• [Task details]
Among the entries that follow, find the lines containing the string "Toggle" and copy them.

START Material for the task

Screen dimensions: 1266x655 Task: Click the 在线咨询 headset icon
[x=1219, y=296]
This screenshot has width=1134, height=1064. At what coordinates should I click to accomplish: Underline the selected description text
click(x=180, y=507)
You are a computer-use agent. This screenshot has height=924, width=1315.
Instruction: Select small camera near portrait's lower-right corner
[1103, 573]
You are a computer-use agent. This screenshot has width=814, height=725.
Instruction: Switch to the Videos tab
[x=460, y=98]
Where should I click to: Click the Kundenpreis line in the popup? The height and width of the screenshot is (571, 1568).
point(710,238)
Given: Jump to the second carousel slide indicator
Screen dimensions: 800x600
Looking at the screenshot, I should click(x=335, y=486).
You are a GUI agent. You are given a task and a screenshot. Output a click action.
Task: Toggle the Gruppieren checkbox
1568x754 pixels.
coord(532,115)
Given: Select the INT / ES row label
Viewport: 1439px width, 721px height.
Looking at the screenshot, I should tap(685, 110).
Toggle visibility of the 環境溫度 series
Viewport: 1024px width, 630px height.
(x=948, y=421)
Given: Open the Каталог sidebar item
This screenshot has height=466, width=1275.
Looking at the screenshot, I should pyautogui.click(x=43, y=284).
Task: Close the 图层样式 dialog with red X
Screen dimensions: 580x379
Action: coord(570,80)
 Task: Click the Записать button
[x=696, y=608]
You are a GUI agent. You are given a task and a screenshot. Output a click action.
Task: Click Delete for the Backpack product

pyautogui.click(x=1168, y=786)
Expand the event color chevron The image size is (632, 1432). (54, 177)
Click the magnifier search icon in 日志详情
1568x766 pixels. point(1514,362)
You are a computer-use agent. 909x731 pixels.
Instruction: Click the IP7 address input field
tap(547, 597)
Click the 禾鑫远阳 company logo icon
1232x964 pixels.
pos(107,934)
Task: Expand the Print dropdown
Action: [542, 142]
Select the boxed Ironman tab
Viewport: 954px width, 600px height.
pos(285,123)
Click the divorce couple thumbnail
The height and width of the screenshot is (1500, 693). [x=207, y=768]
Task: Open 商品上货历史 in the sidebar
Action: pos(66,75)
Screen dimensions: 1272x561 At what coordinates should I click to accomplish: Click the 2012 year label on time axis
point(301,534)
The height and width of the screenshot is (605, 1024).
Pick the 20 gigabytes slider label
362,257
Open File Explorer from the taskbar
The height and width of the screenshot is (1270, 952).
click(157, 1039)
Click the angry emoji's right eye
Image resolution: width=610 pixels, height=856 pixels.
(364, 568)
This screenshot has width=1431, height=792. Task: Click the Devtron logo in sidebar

END Material for the task

• [Answer to the problem]
Task: Toggle the Gruppieren checkbox
Toggle visibility of the 環境溫度 series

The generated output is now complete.